A man who allegedly mailed a self-made bomb in an attempt to kill his girlfriend after the couple broke up has been arrested and charged, Pudong New Area prosecutors said yesterday.

The suspect, surnamed He, in his 30s, met his girlfriend through an online game in October 2010.

The pair soon began a relationship and moved into an apartment after divorcing their spouses, prosecutors said.

But the sweet time was short-lived as He's girlfriend asked the Jiangsu Province native to buy an apartment in Shanghai as a condition to marry him.

He said he had little money after divorcing his ex-wife. And his parents, who objected to his second marriage, refused to lend money to him.

Last October, He's girlfriend told him she had a new boyfriend and refused to see him, a prosecutor said.

"I was making every effort to marry her but she betrayed me," He said.

The angry man bought firecrackers, steel balls and fittings and produced a bomb.

He hid the device in a paper box and mailed it to his girlfriend's home in Shanghai by express last December, prosecutors said.

An elderly couple signed for the express delivery because their daughter, the receiver, was at work.

They phoned their daughter but she did not know where the parcel came from.

The parents opened the delivery carefully and were shocked to see two black tubes in a shape similar to detonators.

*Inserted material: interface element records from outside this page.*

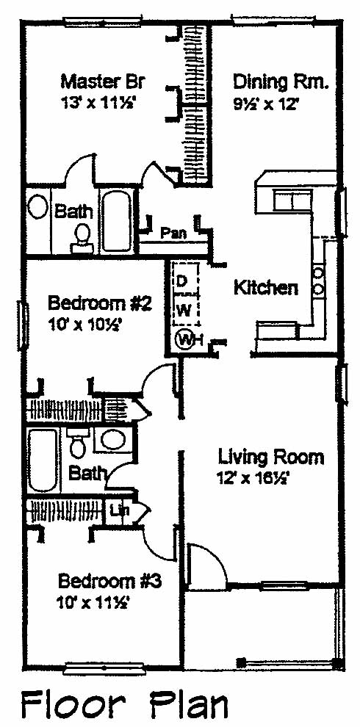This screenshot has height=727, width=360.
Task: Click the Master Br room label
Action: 103,82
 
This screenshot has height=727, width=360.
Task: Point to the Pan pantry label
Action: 173,233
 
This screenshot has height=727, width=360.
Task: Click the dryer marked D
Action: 183,281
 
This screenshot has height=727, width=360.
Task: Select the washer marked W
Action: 184,311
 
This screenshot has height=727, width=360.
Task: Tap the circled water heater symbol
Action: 184,340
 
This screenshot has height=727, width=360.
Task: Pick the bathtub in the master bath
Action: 118,221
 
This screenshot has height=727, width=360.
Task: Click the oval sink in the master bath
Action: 37,207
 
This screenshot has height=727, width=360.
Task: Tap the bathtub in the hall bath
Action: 42,460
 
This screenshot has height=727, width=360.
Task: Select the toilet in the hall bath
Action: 76,443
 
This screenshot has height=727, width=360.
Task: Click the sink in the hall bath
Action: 112,439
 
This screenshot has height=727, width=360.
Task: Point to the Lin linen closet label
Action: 118,511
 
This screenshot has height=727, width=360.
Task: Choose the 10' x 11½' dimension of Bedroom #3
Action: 93,603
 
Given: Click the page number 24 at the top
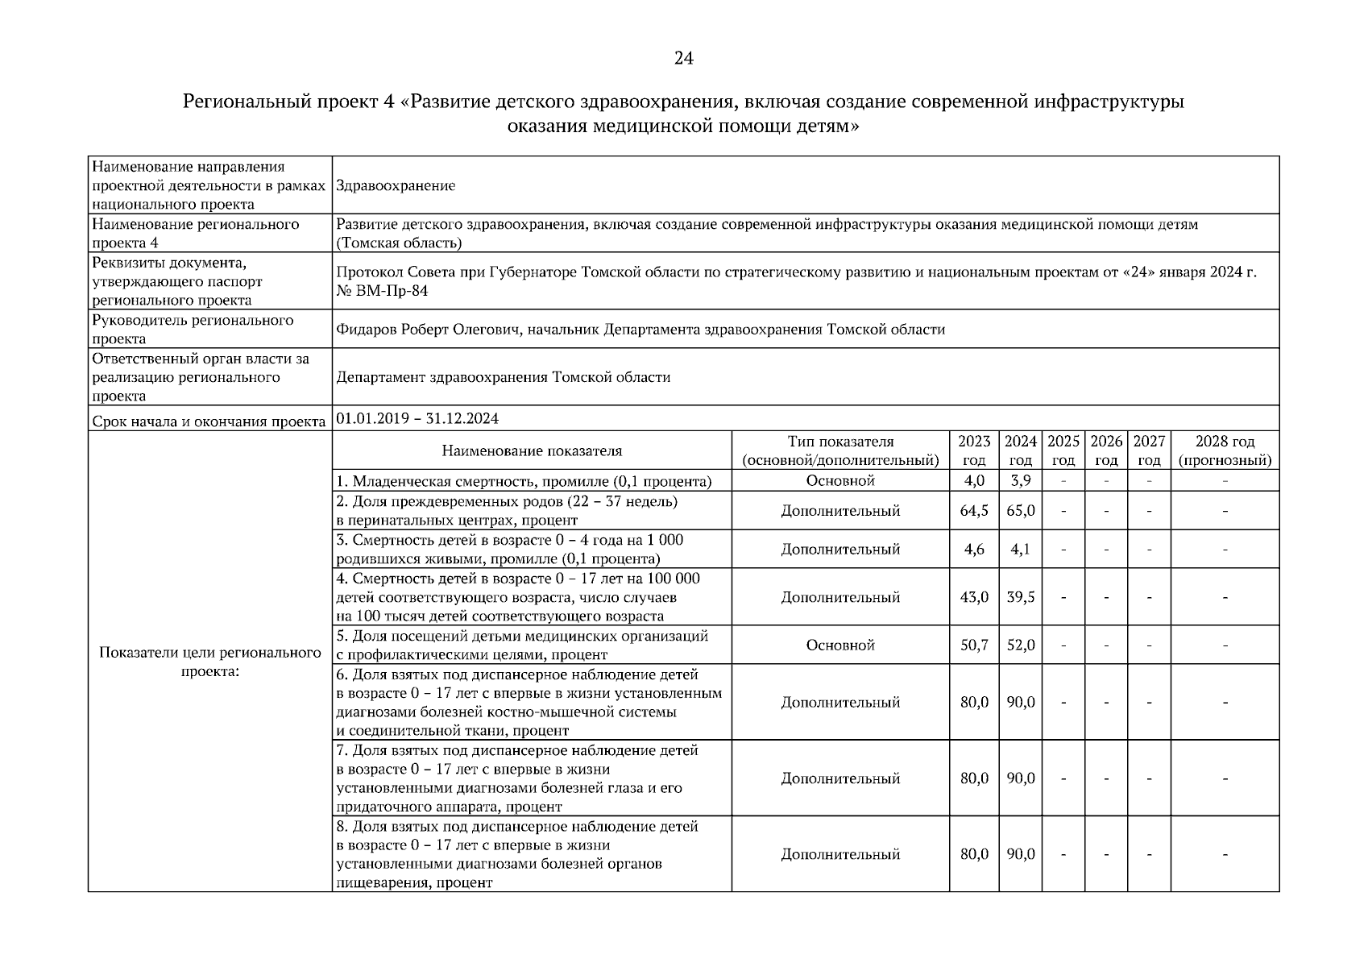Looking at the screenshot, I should coord(683,58).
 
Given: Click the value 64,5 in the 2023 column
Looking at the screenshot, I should coord(974,511).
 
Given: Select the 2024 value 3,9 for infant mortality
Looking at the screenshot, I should coord(1020,481).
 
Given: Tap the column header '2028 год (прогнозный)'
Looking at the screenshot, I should coord(1225,451).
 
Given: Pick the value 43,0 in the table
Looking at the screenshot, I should coord(974,597).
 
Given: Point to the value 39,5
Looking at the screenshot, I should coord(1021,597).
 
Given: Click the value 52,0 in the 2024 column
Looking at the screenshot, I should coord(1021,645).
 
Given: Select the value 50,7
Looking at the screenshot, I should coord(974,645).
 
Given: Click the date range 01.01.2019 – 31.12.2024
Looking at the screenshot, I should coord(417,418).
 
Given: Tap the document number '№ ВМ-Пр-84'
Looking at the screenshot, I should coord(382,291).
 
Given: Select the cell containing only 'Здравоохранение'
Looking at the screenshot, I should coord(396,185).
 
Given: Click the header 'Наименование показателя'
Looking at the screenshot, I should coord(532,451).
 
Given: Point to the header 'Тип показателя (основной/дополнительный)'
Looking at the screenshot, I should coord(840,451).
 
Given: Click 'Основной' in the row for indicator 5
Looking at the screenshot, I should coord(840,645).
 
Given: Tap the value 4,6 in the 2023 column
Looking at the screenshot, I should coord(974,550).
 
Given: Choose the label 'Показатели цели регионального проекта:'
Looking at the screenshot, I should coord(210,662).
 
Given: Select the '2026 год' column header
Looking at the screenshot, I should coord(1106,451).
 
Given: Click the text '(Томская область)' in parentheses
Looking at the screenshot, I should coord(399,243).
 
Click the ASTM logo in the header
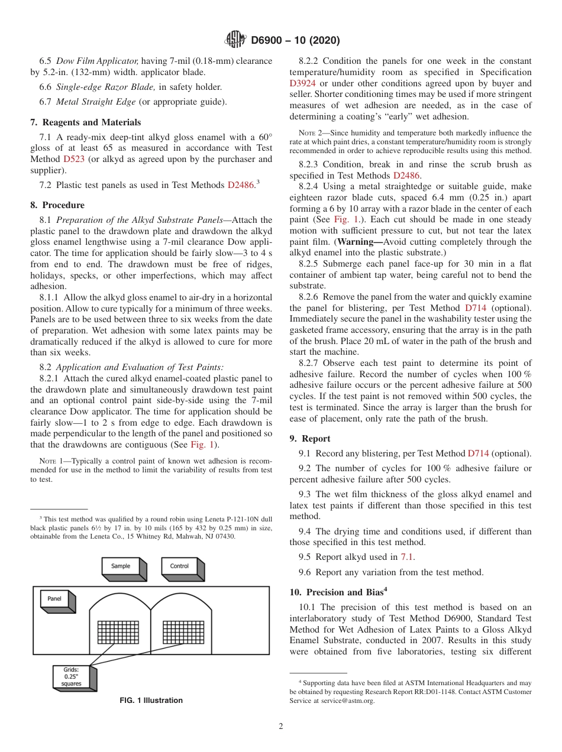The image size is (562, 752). [236, 40]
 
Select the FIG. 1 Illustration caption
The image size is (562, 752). [151, 700]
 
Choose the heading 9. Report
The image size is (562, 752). [310, 438]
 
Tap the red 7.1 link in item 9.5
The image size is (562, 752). [407, 557]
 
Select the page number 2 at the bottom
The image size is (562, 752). [281, 726]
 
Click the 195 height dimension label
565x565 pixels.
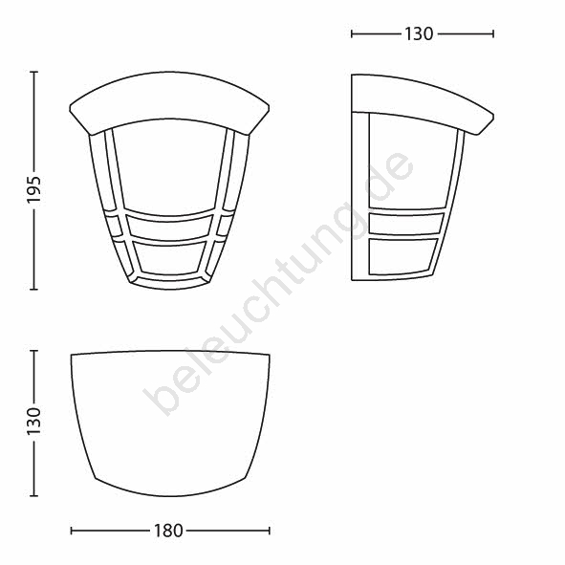tap(34, 190)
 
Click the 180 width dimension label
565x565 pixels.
tap(168, 531)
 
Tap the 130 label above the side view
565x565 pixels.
tap(419, 34)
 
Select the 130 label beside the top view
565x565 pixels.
tap(34, 421)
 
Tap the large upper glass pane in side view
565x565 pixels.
tap(411, 163)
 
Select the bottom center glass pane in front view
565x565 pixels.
tap(169, 257)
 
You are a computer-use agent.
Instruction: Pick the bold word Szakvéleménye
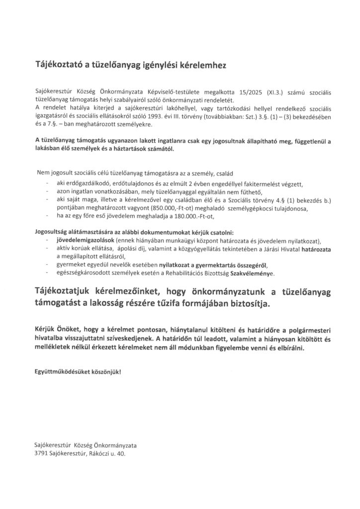(252, 273)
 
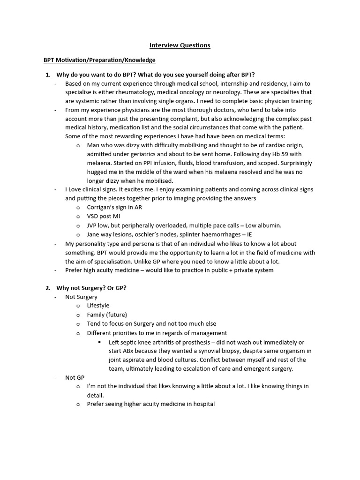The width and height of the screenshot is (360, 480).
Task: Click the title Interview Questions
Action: (x=180, y=45)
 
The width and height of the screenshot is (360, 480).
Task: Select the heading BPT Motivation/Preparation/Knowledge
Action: (x=99, y=60)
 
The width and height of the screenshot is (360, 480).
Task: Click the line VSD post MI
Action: (x=104, y=216)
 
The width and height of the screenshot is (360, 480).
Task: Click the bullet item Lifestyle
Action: (x=98, y=306)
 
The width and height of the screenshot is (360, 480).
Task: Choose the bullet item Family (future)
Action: (x=107, y=315)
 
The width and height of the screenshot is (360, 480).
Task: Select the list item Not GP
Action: (x=75, y=377)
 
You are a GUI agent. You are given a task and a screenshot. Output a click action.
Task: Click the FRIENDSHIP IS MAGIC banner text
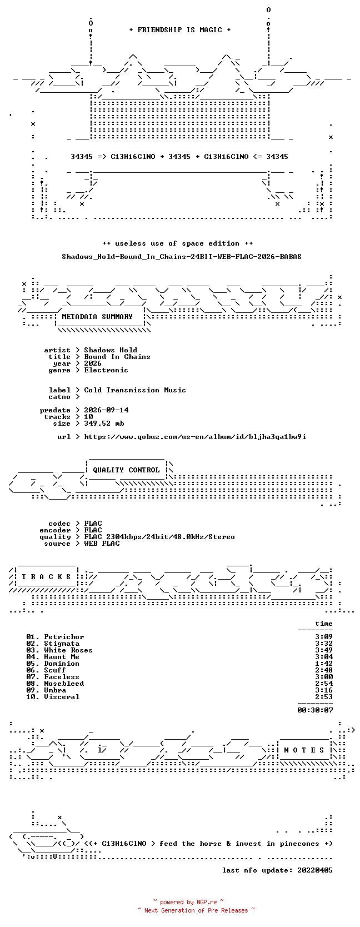point(180,30)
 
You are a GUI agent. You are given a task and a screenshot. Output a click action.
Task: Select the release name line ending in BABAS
point(182,257)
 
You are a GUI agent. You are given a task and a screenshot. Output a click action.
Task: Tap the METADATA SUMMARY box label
point(97,317)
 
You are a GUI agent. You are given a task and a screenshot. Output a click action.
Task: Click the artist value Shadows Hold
point(111,350)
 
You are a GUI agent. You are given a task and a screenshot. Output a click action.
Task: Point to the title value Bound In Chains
point(117,357)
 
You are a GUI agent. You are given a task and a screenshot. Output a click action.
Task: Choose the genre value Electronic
point(106,370)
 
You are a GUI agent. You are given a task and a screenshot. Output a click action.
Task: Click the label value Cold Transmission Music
point(135,390)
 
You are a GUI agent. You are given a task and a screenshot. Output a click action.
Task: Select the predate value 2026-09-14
point(106,410)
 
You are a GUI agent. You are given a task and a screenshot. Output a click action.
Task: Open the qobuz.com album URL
point(196,437)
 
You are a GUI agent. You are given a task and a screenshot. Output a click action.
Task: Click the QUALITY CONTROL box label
point(126,470)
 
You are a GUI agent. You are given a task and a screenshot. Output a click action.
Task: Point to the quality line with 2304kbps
point(159,537)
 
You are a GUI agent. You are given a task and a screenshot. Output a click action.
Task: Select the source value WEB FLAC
point(102,544)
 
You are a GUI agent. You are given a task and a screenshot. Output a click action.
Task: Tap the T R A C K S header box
point(46,577)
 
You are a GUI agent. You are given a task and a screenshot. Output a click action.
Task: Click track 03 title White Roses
point(68,651)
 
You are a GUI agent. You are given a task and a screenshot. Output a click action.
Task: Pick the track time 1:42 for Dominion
point(324,664)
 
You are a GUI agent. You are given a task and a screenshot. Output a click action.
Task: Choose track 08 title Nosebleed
point(64,684)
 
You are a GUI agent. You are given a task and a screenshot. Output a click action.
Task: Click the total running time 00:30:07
point(316,710)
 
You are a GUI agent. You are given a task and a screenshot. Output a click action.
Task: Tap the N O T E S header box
point(304,750)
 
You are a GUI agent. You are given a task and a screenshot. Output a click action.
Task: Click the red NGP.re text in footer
point(207,902)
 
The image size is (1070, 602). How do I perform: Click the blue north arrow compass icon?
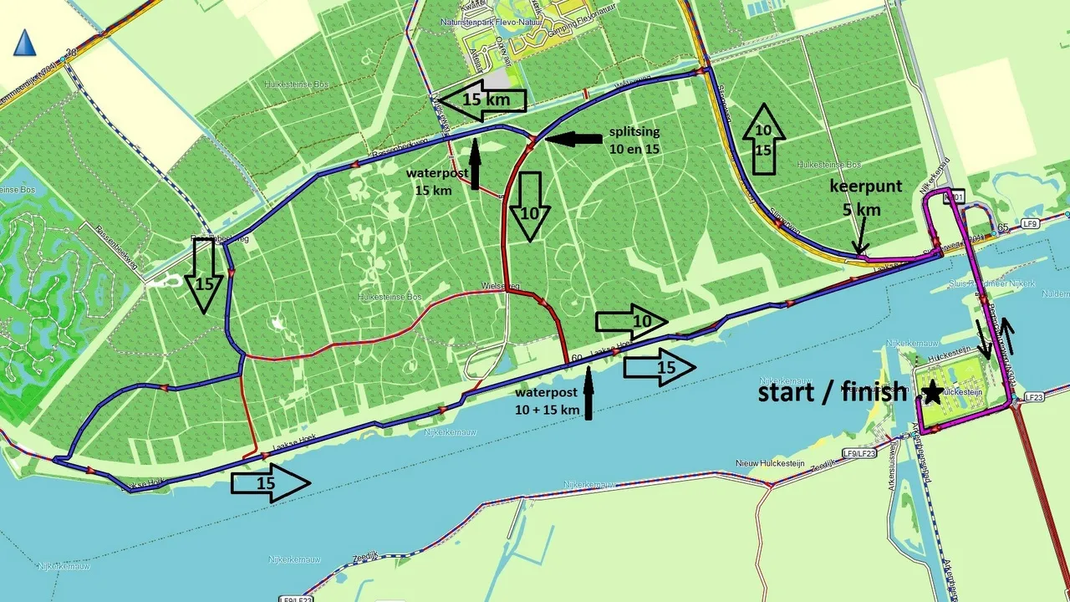25,43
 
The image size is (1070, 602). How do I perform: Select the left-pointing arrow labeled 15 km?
482,101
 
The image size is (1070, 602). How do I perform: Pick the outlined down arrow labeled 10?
530,207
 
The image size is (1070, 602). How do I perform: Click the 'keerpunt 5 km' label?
866,197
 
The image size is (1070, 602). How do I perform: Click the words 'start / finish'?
832,391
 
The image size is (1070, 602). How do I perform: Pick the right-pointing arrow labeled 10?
632,321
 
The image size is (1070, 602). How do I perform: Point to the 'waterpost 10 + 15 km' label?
548,400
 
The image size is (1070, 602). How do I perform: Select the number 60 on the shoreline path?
575,359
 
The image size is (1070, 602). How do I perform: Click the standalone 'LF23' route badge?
1034,397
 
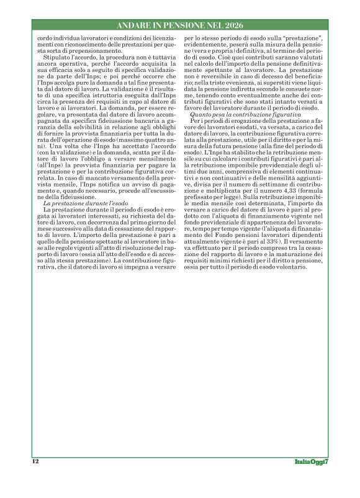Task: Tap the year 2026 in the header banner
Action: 228,25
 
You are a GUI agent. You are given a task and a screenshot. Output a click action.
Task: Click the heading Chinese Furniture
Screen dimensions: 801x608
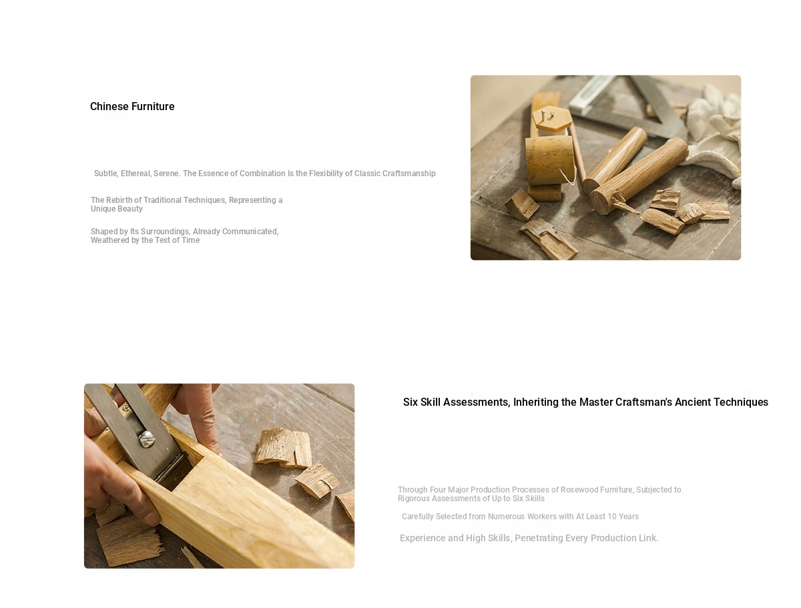[132, 106]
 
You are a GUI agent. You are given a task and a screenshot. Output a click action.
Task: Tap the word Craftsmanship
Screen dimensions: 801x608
[409, 174]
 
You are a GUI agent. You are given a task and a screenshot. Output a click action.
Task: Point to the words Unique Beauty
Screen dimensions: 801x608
[117, 209]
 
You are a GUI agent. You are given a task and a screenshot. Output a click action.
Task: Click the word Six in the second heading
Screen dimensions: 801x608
[410, 402]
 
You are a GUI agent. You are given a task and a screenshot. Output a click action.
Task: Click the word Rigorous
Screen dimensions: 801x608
[413, 499]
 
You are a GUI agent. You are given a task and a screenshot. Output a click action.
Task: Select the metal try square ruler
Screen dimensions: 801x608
[631, 109]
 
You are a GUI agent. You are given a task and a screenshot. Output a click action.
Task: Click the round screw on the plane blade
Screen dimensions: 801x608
[147, 438]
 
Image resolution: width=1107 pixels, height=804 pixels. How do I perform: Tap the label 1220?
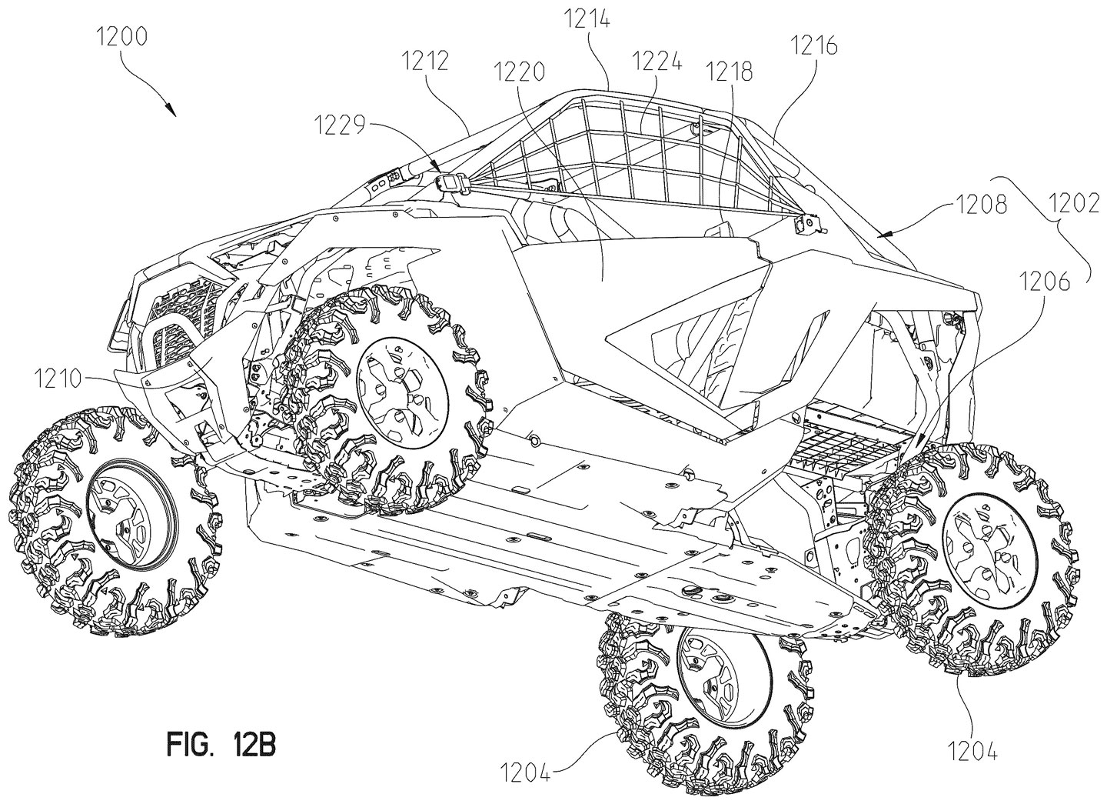[x=521, y=72]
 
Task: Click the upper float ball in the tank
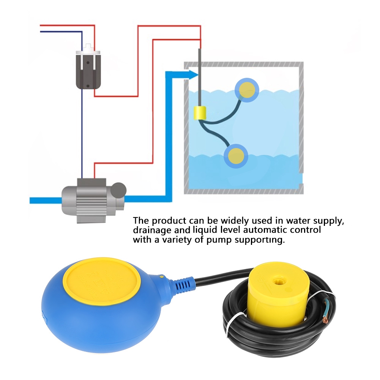(x=247, y=90)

They moved it to an open area and reported to the police, prosecutors said.

Anti-explosion police rushed to the scene and defused the bomb, which was set to be detonated when the paper box linked to the sender was opened, police said.

Prosecutors said the couple were lucky because the paper box was broken, enabling them to see the bomb inside without opening it.

The bomb later was detonated in a safe place, causing an explosion so powerful that experts said people standing within a radius of 6 to 7 meters would have been killed.

Under Chinese law, He could face up to 10 years in prison.

Prosecutors said the bomb not only threatened the target but also endangered innocent people, including the delivery men.

China has drafted new standards to regulate express services, which will take effect on May 1.

Under the new standards, senders will be required to open their parcels and show identification cards while recipients are able to check the delivery contents before putting their signatures on products that they purchase by mail, television or on the Internet.